La terza morte in tre mesi: un sistema sotto accusa
Quella dell’uomo nigeriano è la terza morte registrata nel giro di tre mesi all’interno della stessa struttura, gestita da un consorzio privato che opera con ribassi sui costi di servizio, a discapito della qualità dell’assistenza e del rispetto dei diritti umani.
La gestione dei CPR da parte di aziende private, spesso multinazionali della detenzione, è da tempo oggetto di critiche e denunce. Le strutture pugliesi, in particolare, sono considerate tra le più degradate e isolate, con un livello di controllo e repressione che supera quello di altri centri italiani, come quelli di Ponte Galeria a Roma o Torino.
La politica e la società civile chiedono risposte
Il caso di Brindisi ha suscitato reazioni anche a livello politico. Il segretario di Rifondazione Comunista, Maurizio Acerbo, ha definito “gravissimo” il livello di impunità raggiunto nei CPR, sottolineando come la morte di un detenuto sia stata taciuta anche durante la visita di un parlamentare. “Non sappiamo ancora se l’uomo fosse destinato all’esternalizzazione delle espulsioni in Albania – ha detto – ma sappiamo che la sua vita, come quella di molti altri rinchiusi, è considerata una vita di scarto”.
Il deputato Stefanazzi ha annunciato un’interrogazione parlamentare per fare luce sulle condizioni di salute dei detenuti, sulle modalità di soccorso e sulle responsabilità della gestione del centro. “C’è qualcosa di perverso in questo meccanismo che fa ricadere sulla politica, di cui sono parte, colpe enormi”, ha dichiarato.
Un grido di aiuto nel silenzio dei muri
La morte del giovane nigeriano nel CPR di Brindisi è un dramma che va oltre il singolo episodio. È il segnale di un sistema di detenzione amministrativa che, invece di garantire diritti e dignità, produce isolamento, sofferenza e morte.

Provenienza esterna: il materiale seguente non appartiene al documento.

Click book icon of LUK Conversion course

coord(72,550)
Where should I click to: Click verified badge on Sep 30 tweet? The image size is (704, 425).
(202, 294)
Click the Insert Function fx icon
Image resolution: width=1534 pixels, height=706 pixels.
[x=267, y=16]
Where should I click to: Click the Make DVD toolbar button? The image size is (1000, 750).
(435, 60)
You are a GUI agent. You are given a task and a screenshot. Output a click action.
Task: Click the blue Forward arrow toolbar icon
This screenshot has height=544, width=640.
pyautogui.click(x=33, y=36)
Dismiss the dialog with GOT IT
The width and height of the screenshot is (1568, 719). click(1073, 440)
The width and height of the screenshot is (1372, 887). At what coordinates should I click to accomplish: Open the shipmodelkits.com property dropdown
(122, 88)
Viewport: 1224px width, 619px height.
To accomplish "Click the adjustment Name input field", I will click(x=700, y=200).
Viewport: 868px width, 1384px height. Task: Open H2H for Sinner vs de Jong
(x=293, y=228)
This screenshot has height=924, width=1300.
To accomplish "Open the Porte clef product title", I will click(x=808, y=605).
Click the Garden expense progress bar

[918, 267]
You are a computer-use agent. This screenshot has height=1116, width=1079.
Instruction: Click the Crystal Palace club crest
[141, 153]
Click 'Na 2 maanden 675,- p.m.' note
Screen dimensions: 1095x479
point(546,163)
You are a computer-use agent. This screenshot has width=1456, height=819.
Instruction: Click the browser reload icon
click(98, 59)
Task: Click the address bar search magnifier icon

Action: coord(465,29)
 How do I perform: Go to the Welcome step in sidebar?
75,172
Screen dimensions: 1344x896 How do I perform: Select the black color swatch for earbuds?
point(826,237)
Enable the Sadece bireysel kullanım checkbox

Gli attivisti, i parlamentari e le associazioni chiedono con forza che venga aperto un confronto serio sulla chiusura di queste strutture, sull’abolizione della detenzione amministrativa e sul rispetto dei diritti umani fondamentali.
“Lasciateci entrare”, è l’appello che si leva da fuori e da dentro i cancelli di Restinco. Perché nessuno dovrebbe morire in silenzio, nascosto dietro muri e segreti.